The trail consists of a 12-foot-wide concrete path for pedestrians and cyclists that runs 7.8 miles (12.6 km) through the Hillcrest Forest, Hockaday, Northaven Park, and Sparkman neighborhoods of North Dallas.

History 
The Northaven Trail started out as a 2.5 mile trail stretching from Valleydale Drive (near Central Expressway) on the east to Preston Road on the west.  Construction on the Northaven Trail began in 2010 and was completed in 2012.

The trail’s path took advantage of Oncor’s east-west power line coordinator through North Dallas neighborhoods.

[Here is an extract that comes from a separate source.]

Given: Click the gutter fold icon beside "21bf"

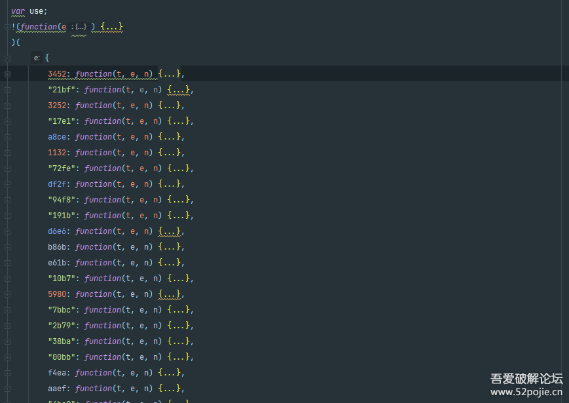Looking at the screenshot, I should coord(7,90).
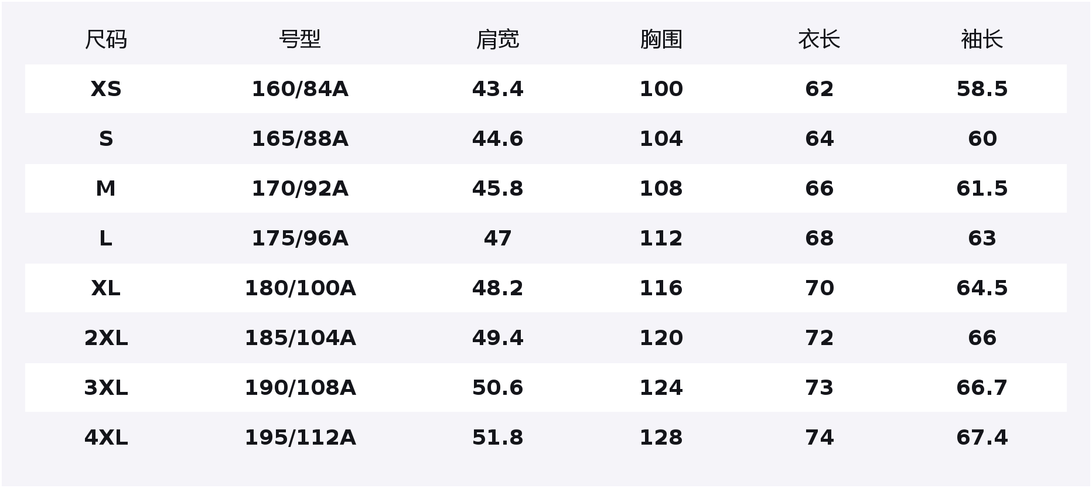Select the XL size label
Image resolution: width=1092 pixels, height=488 pixels.
tap(106, 288)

The trail’s western expansion began to take shape with construction starting in 2017 and finishing in 2019. This phase extended the trail to 8.8 miles between Valleydale Drive and Monroe Drive.

Initial funding for the project came through a variety of sources, including federal, Dallas County, city, and private donations. The Friends of the Northaven Trail, a nonprofit organization, was founded in 2010 to organize public and private support for development, maintenance, and usage of the Northaven Trail.

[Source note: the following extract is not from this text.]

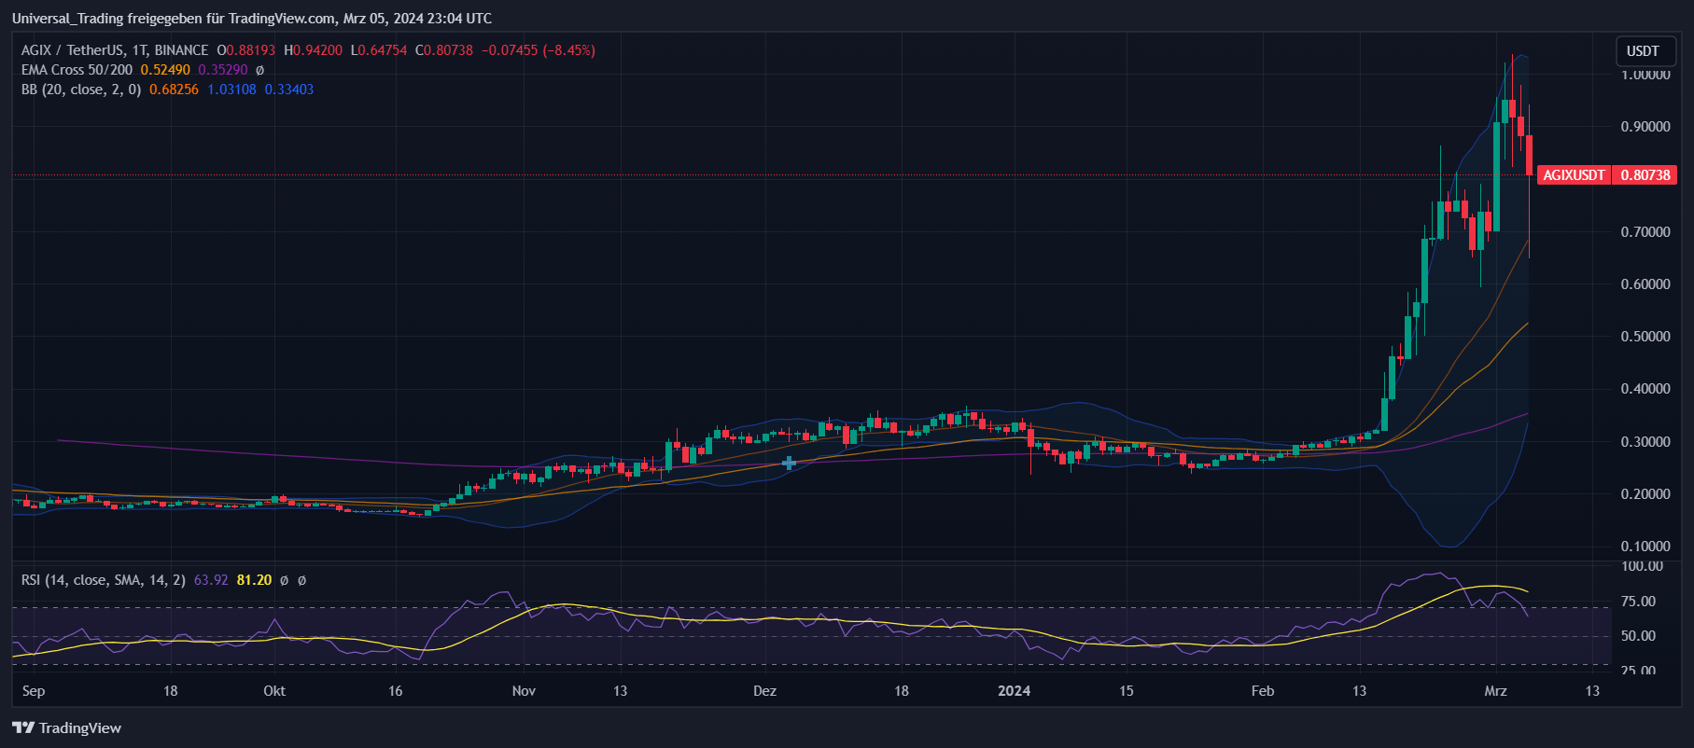Image resolution: width=1694 pixels, height=748 pixels.
Task: Click the purple EMA 200 value 0.35290
Action: pyautogui.click(x=223, y=70)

The Northaven Trail is part of the overall Dallas Parks and Recreation’s plan to provide alternative transportation options to the residences of Dallas.

Rewilding 
The United Nations have listed re-wilding as one of several methods needed to achieve massive scale restoration of natural ecosystems, which they say must be accomplished by 2030.  As part of this activity, the Friends of Northaven Trail, along with Dallas Parks Department, annually plants native wildflowers along the trail and prevents mowing of these areas.

In the future, the trail plans to integrate stands of Blackland prairie grasses and wildflowers, with garden sections to specifically attract butterflies, pollinators, hummingbirds, and migrating songbirds, with accents and ornamental places for friends and neighbors to meet and enjoy the trail.  

The carefully curated landscape of native plants will resemble flowing slices of the original North Texas Blackland prairie, punctuated by ornamental gardens. Landscaping choices have meaningful effects on the populations of birds and the insects they need to survive. The landscape will benefit birds, pollinators and other wildlife who need these native plants to survive and thrive, and at the same time be a pleasant place for people to visit.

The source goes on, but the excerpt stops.